Stored items
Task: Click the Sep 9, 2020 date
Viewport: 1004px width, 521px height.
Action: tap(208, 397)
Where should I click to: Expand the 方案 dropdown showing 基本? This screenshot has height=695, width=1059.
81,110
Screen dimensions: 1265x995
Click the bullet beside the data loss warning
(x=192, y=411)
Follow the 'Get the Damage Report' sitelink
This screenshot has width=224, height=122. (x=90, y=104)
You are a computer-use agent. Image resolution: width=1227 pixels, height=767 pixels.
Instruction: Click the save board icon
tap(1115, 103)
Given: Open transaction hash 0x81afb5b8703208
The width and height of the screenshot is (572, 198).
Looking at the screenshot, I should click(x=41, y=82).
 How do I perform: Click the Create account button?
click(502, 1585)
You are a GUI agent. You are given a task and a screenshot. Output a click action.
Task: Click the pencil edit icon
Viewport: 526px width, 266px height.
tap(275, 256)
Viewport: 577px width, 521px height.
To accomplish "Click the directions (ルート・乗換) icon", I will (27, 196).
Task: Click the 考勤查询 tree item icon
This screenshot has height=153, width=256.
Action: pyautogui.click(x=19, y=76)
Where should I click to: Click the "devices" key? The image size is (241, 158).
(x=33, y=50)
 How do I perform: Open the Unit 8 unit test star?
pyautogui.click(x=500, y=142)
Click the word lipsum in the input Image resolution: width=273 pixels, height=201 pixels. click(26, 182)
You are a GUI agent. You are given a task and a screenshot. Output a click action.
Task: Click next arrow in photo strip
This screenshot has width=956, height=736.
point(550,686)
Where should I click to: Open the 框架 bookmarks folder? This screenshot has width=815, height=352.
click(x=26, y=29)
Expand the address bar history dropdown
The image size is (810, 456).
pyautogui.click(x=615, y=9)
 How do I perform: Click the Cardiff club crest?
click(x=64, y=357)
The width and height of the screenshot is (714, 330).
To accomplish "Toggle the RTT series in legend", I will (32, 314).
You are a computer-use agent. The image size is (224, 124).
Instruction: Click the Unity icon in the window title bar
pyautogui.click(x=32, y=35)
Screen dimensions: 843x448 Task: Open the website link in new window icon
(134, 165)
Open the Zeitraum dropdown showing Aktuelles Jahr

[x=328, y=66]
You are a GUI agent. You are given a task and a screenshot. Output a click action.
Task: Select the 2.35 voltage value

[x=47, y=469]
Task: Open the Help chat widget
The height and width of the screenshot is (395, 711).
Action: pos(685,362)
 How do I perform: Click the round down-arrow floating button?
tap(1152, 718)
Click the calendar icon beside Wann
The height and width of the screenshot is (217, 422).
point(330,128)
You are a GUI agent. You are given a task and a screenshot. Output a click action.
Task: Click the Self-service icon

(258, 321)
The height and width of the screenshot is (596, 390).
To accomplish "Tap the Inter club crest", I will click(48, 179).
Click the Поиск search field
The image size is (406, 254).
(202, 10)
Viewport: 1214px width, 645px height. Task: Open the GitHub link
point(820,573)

*Task details:* Within the records, the lines containing the string "resolution" are to be counted and their number given without comment.

*Result of this task:* 2